[Dataset entries]

Content starts

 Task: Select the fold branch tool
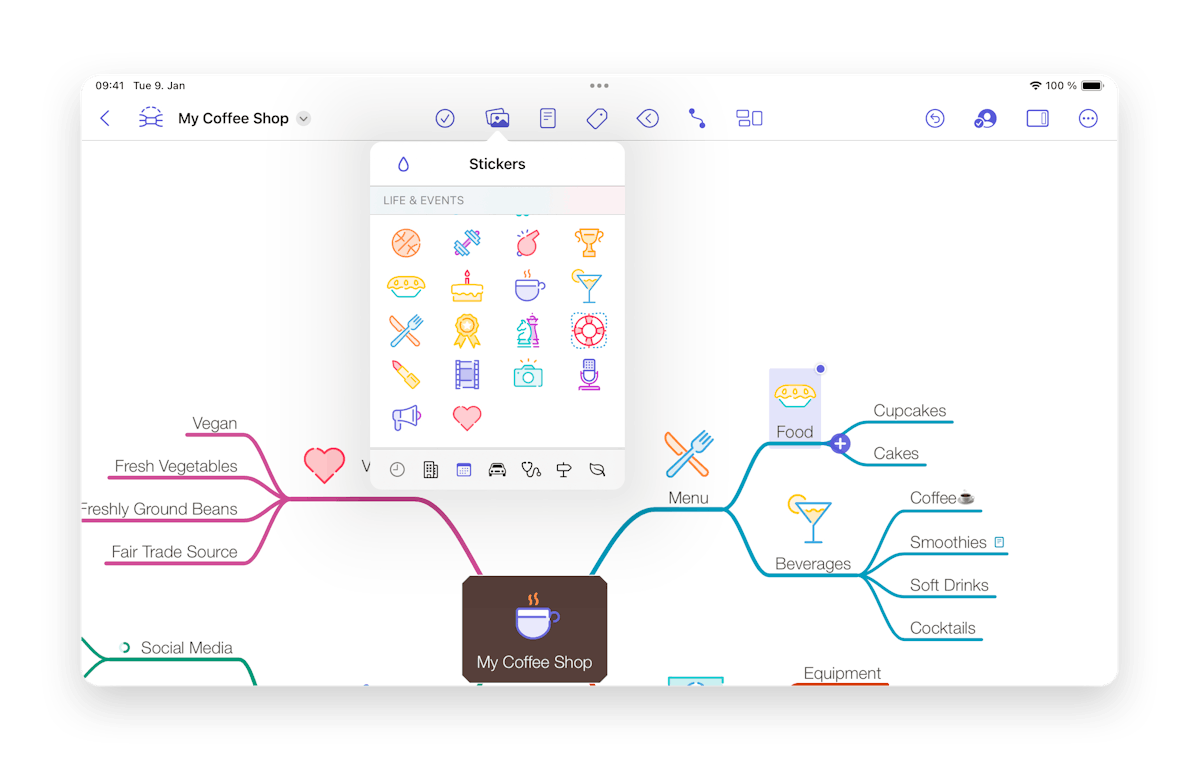click(647, 118)
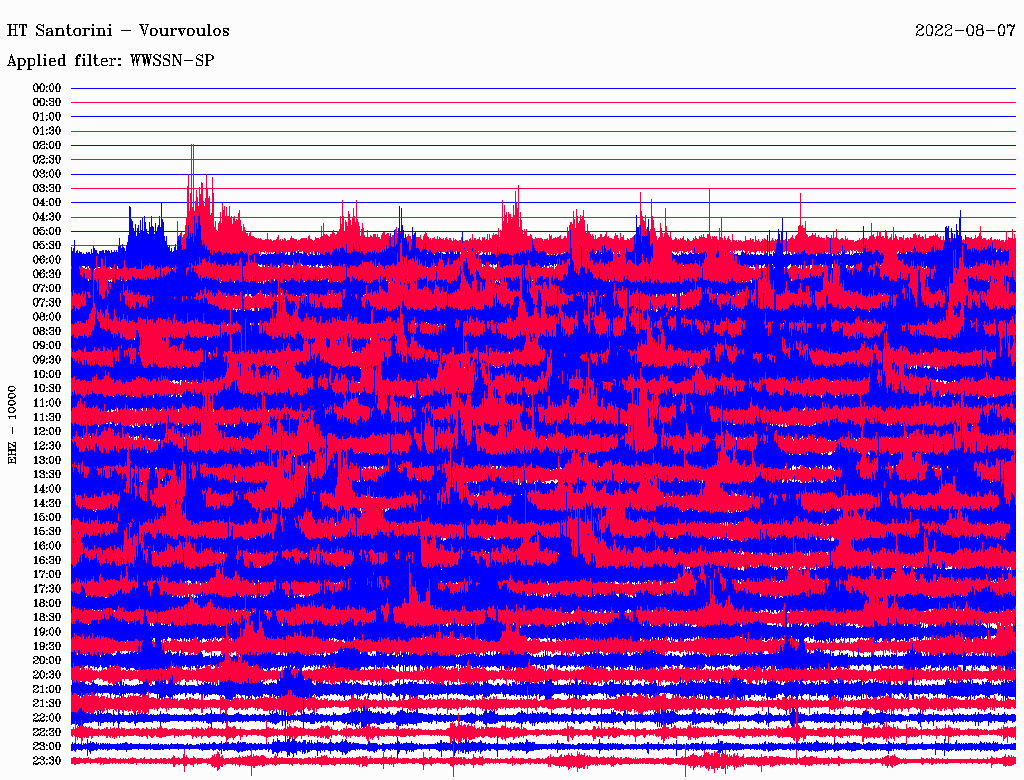The width and height of the screenshot is (1024, 780).
Task: Click the 14:00 time row label
Action: 47,489
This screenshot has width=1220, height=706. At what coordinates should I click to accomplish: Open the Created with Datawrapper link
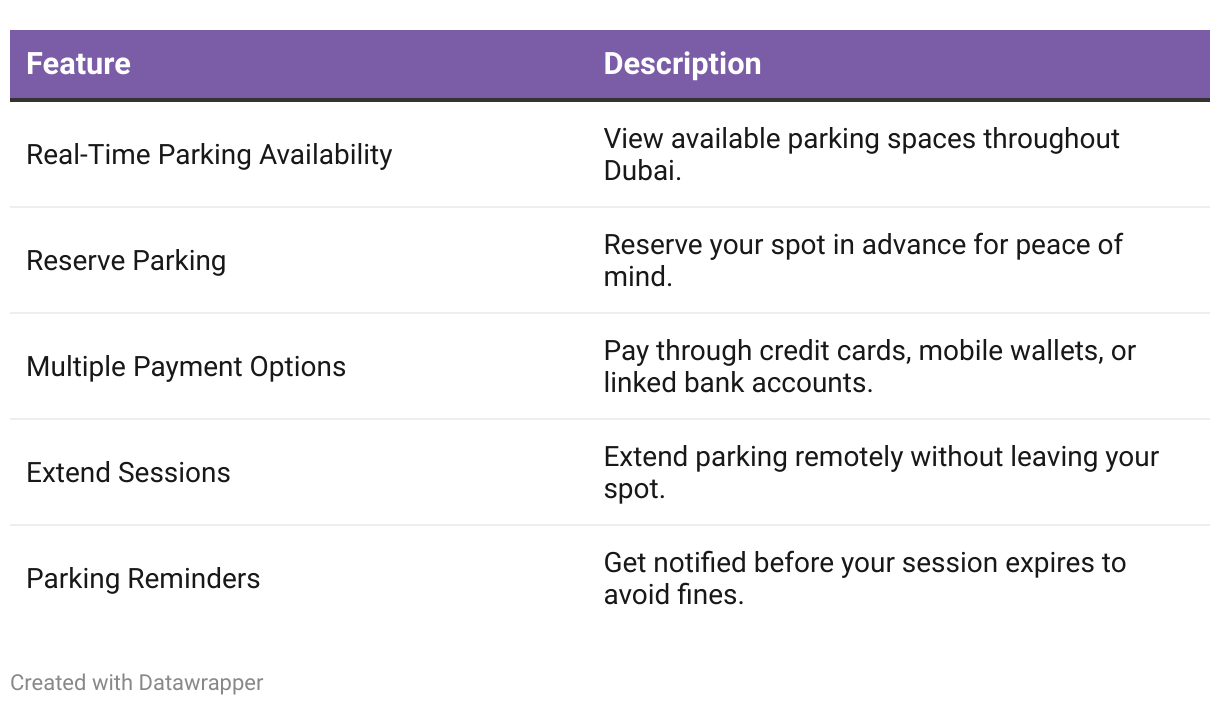(137, 683)
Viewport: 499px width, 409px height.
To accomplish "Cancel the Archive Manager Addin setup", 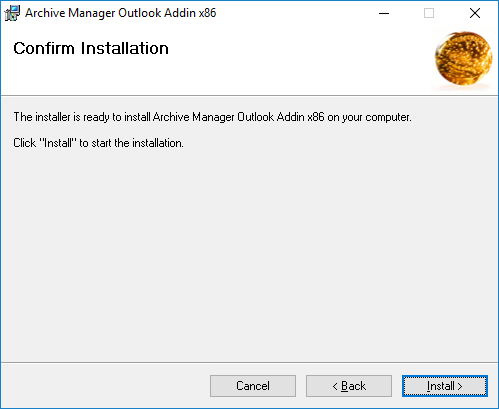I will point(253,386).
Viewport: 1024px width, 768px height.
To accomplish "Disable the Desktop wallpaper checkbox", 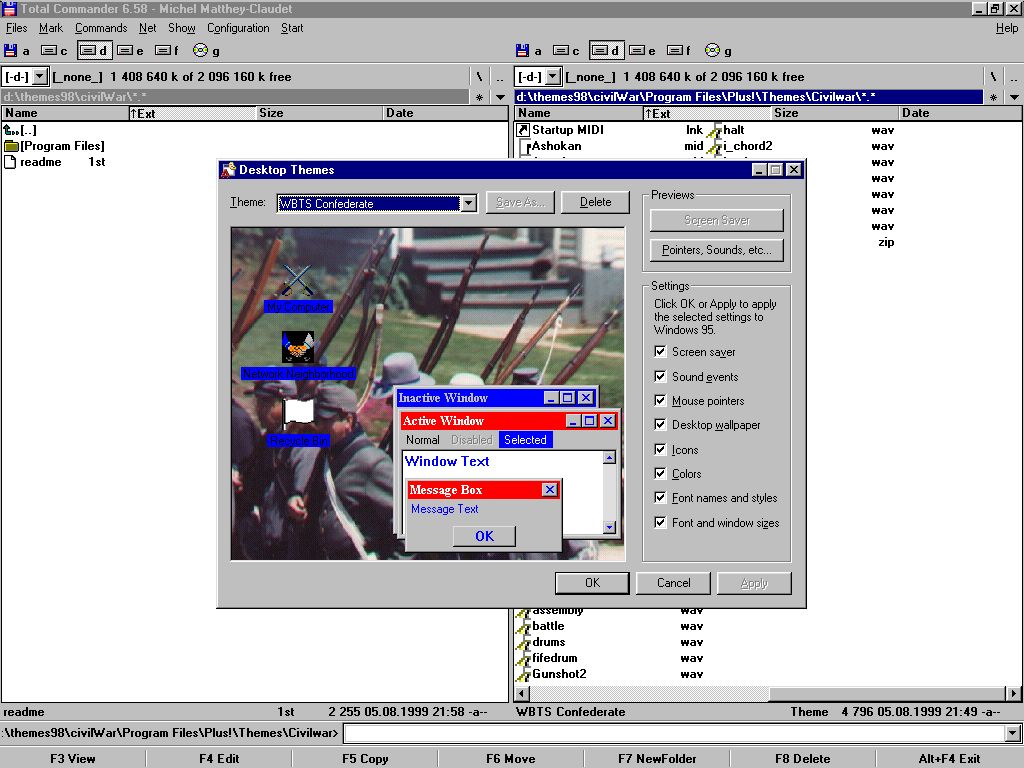I will (x=660, y=425).
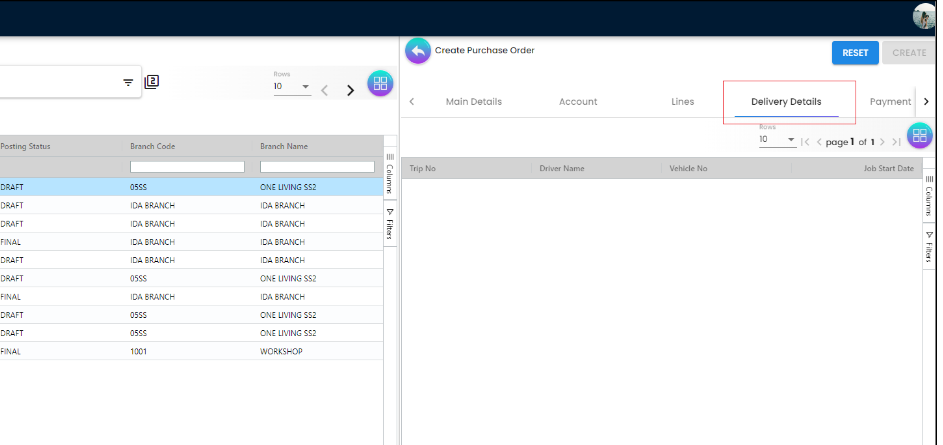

Content ends

Problem to solve:
The answer must be one number, the count of lines above that hold the word "Viewport".

Task solution:
2